__やること__.
(a) 区間紹介の文章では、1区の勝負の鐘が鳴るのはどのあたりだと書かれていますか。
(b) 区間紹介の文章の最後の文のあとから、続きを書き進めてください。
━━━━━ 本文 ━━━━━
往路第1区:大手町~鶴見 21.3km
流れを決める1区
流れをつかむ上で重要な区間。1区での出遅れは致命的となるため、序盤から慎重な駆け引きが展開される。中盤までにペースを上げ隊列を大きく崩す年と、集団で牽制が続く年が五分五分。縦長のサバイバルレースから、17キロ過ぎの六郷橋に差し掛かるあたりで勝負の鐘が鳴る。集団を抜け出す、ラストのスプリント勝負は壮絶を極める。
〔区間記録:佐藤悠基(東海大) 83回/2007年 1時間01分06秒〕
往路第2区:鶴見~戸塚 23.1km
花の2区
各校のエースが集い花の2区と謳われる区間。距離が長い上、13キロからの「権太坂」、ラスト3キロの連続する上り坂「戸塚の壁」、後半に2箇所の山場が控える。まさに精神力、体力、勝負勘、全てが求められる区間といえる。また駅伝の醍醐味である「ごぼう抜き」も期待される。20チーム参加大会では17人抜き(村澤明伸/東海)が最多、23チーム参加大会だと20人抜き(ダニエル/日大)が最多となっている。
━━━━━ データ一覧 ━━━━━
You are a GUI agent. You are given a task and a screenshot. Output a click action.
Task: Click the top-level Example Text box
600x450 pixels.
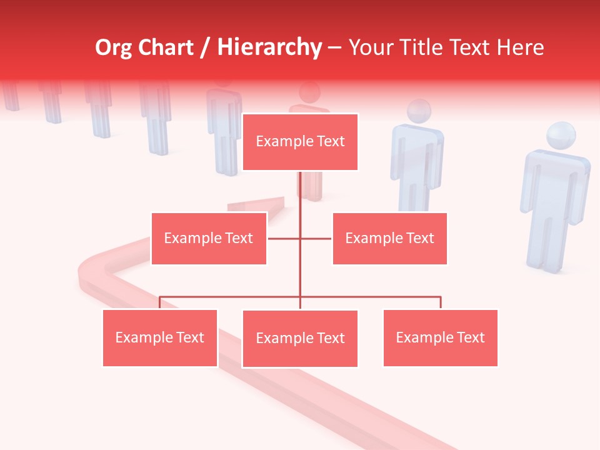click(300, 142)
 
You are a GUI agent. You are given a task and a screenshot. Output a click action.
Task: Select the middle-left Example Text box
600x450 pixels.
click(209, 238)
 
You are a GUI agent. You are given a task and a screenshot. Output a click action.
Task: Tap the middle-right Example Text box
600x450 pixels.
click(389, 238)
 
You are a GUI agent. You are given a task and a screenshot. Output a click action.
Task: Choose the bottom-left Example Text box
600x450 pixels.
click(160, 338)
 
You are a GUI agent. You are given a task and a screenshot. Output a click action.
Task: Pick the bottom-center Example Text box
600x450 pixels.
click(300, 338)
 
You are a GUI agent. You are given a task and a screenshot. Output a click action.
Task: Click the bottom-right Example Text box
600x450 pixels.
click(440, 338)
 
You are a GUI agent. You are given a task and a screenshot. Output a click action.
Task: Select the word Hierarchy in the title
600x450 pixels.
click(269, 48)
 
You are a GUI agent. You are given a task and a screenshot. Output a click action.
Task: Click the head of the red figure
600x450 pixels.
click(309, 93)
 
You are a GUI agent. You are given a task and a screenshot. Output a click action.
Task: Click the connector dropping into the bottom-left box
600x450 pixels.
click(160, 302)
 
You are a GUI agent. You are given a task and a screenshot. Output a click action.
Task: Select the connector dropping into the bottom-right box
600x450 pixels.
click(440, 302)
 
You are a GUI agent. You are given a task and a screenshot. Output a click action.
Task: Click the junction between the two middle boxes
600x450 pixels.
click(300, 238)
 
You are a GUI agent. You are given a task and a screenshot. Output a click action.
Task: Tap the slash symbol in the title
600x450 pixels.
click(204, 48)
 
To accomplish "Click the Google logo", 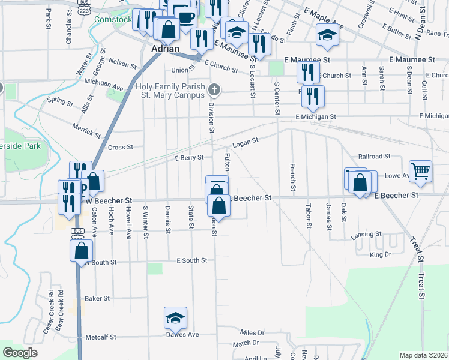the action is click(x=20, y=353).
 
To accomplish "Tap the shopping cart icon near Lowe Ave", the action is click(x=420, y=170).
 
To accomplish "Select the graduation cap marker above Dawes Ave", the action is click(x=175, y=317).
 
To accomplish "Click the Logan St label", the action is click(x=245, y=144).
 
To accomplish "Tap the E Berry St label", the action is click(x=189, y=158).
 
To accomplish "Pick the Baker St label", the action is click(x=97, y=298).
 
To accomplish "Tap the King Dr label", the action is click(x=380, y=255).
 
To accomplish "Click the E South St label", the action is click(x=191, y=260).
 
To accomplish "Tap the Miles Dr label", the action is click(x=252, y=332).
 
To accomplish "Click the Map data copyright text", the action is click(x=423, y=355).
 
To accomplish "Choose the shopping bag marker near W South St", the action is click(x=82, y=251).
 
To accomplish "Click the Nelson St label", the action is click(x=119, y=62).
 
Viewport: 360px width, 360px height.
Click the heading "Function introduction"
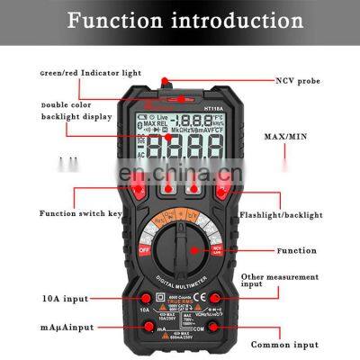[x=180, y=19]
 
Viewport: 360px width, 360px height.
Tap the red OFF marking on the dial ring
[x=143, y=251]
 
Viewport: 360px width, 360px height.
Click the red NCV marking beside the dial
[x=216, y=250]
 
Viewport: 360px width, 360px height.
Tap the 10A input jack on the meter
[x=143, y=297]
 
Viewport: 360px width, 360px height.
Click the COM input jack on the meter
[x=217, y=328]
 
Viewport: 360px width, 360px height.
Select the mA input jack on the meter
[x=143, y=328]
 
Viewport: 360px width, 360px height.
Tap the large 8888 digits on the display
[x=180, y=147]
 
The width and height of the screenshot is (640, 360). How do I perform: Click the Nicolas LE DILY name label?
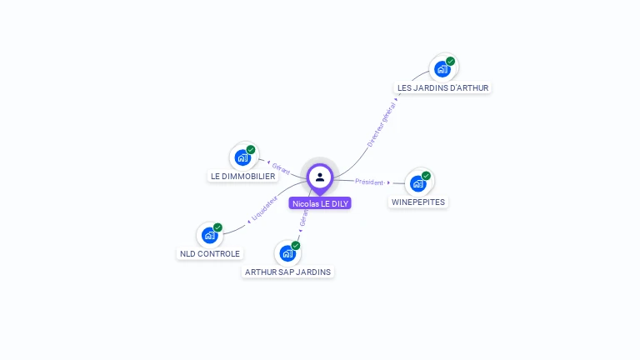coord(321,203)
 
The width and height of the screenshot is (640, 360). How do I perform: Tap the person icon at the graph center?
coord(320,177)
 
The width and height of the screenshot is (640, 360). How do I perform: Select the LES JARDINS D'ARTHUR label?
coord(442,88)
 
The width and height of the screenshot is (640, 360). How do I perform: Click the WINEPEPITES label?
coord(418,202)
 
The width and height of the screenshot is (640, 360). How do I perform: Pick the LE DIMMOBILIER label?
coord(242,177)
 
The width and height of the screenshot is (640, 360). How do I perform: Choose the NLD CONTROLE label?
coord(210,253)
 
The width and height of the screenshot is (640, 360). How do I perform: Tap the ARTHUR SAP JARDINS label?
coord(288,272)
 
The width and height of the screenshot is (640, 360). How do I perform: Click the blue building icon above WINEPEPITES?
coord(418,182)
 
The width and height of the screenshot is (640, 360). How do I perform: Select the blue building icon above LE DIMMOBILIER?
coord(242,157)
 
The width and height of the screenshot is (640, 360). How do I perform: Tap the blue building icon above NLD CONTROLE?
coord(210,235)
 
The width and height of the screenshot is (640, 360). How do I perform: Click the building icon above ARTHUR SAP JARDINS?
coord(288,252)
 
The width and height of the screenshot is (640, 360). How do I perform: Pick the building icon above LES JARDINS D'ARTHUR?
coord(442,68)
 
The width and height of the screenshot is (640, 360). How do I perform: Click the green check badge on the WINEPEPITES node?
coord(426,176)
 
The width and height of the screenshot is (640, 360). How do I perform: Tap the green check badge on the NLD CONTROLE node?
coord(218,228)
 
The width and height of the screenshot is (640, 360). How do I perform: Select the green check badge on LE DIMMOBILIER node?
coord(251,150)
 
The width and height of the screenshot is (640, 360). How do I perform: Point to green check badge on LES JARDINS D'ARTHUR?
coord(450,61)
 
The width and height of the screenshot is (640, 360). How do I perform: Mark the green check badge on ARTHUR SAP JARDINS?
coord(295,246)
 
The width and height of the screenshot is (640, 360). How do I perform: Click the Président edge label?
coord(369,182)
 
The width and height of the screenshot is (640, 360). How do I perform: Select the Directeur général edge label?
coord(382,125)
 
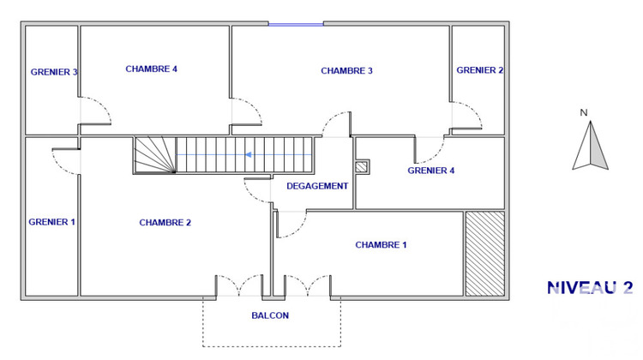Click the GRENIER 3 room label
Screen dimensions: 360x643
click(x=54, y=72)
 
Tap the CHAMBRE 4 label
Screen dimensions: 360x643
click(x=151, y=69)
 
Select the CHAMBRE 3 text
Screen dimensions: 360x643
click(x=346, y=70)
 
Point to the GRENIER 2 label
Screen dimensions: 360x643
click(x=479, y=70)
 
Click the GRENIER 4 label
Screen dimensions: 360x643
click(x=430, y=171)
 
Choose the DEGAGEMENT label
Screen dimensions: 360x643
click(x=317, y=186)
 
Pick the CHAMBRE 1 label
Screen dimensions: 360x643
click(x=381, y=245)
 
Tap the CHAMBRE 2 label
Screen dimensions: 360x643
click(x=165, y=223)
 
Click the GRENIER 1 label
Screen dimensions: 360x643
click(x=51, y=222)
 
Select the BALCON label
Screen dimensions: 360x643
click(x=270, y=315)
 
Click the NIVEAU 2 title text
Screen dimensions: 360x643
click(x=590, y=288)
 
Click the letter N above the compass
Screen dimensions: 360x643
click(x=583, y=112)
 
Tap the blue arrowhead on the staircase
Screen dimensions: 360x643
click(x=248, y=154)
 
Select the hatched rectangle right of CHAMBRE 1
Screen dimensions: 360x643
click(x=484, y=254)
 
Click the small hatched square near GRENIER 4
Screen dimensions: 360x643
━━━━━
__答え一覧__.
(a) 17キロ過ぎの六郷橋に差し掛かるあたりです。

(b)
〔区間記録:M.J.モグス(山学大) 85回/2009年 1時間06分04秒〕
往路第3区:戸塚~平塚 21.4km
街から海へ3区
往路で最も気温差がある区間。前半10キロは遊行寺坂など海への下りが続く。浜須賀を曲がると海岸沿いの国道134号へ。左手に相模湾、正面に富士山を望む絶景が広がる。89回大会の海風は強烈で…防砂林の切れ目や17キロ過ぎの湘南大橋などで風の影響を大きく受けた。かつては"つなぎの区間"と呼ばれていた時代もあったが、近年は戦略的にエース級の選手を投入するチームが増えている。
〔区間記録:O.コスマス(山学大) 88回/2012年 1時間01分38秒〕
往路第4区:平塚~小田原 18.5km
最短区間4区
「トラック中長距離選手の登用と育成」を目指し、82回大会から距離が短縮された。15キロ付近の酒匂橋が勝負どころ。細かなアップダウンのみで比較的平坦。走りやすいコースでスピードレースが予想される。逆に走りやすいだけに、怪我の不安を抱えた選手や中距離出身のスピードランナーが序盤に無理をしてブレーキを起こすリスクもある。昨年は工藤(駒澤大)と田村(青学大)の二人の1年生が4年ぶりに区間記録を更新。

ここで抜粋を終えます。